Polish parliament rejects near-total abortion ban after ...
WARSAW, Oct 6 (Reuters) - Poland's parliament overwhelmingly rejected plans for a near-total ban on abortion on Thursday after mass protests by tens of thousands of women, marking an embarrassing setback for the conservative government and the powerful Catholic Church.
The ruling Law and Justice party (PIS) had originally backed the draft proposals drawn up by an independent anti-abortion campaign group but was badly shaken by Monday's protest rallies across Poland attended by up to 100,000 women dressed in black.
Poland already has one of Europe's most restrictive abortion laws but the new proposals would have limited it only to cases where the mother's life was in direct danger - a step too far even for many women who helped vote PiS into power a year ago.
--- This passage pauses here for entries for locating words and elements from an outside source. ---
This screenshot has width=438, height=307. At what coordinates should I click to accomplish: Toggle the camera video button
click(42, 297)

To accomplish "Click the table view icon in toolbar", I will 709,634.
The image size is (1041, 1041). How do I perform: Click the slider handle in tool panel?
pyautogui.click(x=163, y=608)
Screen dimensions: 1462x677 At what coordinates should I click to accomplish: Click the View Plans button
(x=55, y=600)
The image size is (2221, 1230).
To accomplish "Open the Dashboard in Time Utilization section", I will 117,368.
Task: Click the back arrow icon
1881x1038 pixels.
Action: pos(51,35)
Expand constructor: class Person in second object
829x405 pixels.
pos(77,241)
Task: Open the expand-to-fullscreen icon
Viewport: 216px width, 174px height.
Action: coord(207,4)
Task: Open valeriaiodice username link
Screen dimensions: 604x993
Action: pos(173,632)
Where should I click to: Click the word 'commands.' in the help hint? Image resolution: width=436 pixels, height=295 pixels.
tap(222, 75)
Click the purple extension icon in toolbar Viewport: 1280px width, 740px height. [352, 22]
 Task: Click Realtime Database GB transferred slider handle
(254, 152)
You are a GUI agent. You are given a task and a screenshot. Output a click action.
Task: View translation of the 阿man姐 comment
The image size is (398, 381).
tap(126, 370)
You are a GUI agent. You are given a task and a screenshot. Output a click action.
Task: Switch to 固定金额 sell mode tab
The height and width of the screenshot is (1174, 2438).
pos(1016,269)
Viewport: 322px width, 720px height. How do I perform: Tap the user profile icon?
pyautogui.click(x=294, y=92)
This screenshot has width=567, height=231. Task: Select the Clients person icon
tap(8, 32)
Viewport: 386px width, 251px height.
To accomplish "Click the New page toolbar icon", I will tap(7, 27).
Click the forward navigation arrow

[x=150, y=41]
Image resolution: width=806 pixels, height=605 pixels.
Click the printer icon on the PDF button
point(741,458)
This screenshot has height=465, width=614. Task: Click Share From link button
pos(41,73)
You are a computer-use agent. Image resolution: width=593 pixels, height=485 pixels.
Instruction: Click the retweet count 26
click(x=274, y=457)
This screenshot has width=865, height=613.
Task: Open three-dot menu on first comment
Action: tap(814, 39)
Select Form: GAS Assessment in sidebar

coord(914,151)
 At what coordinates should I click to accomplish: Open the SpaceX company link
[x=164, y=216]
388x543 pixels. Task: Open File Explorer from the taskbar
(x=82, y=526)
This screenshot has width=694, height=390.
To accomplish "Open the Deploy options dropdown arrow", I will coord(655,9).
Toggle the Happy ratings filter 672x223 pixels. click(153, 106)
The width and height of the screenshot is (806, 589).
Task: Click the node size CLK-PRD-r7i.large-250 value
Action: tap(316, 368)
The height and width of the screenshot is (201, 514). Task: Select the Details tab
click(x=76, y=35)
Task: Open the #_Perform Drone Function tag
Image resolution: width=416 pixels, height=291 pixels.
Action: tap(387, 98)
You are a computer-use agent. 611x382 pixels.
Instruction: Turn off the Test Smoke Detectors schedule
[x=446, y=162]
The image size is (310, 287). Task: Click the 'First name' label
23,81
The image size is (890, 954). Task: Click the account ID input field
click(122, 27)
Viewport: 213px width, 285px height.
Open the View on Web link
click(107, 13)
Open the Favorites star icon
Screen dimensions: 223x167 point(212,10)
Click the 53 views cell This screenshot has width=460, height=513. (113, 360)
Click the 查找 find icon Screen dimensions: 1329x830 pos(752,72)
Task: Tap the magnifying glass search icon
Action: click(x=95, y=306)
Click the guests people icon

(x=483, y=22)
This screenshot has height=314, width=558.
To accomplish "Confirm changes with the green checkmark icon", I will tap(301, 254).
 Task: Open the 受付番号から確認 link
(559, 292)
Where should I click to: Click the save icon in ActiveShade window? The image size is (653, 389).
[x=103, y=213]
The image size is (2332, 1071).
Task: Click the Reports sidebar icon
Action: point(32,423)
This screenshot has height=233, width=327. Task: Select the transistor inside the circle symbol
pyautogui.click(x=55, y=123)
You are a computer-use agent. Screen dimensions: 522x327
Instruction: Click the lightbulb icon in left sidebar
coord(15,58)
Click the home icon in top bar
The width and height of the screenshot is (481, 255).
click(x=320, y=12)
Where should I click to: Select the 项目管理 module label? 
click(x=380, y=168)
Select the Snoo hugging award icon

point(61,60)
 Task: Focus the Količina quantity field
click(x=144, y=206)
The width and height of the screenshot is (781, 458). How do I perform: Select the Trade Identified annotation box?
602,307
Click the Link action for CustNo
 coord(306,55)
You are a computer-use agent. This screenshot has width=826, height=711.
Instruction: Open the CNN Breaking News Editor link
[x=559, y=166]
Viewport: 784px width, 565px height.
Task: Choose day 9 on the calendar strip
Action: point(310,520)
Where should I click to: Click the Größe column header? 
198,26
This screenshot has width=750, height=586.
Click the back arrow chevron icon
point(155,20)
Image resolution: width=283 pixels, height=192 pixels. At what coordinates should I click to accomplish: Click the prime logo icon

Under the rejected plan, women and doctors would have faced up to five years in jail for performing an abortion.
"PiS continues to back the protection of life," party leader Jaroslaw Kaczynski, a devout Catholic, told parliament. "And it will continue to take action in this respect but it will be considered action."
In the vote 352 lawmakers rejected the proposals against 58 in favour, but liberal opposition deputies warned of possible further attempts to tighten the law by the PiS government, which has a big parliamentary majority.
"We have to remain vigilant because we don't know what the future holds for abortion rules in Poland. We can't be sure that PiS won't come up with a new proposal," said Joanna Schmidt, a lawmaker with the new liberal Modern party.
Under current rules, enshrined in a 1993 law that ended the liberal approach of communist times, abortion is allowed in cases of rape, incest, danger to the mother's health or when prenatal tests show serious, irreversible damage to the foetus.
But activists say women are sometimes denied an abortion in such cases when a doctor invokes moral or religious objections.
Poland remains one of Europe's most staunchly Catholic nations, although the clergy has seen its influence steadily eroded by more than two decades of democratisation and market reforms since the 1989 fall of communism.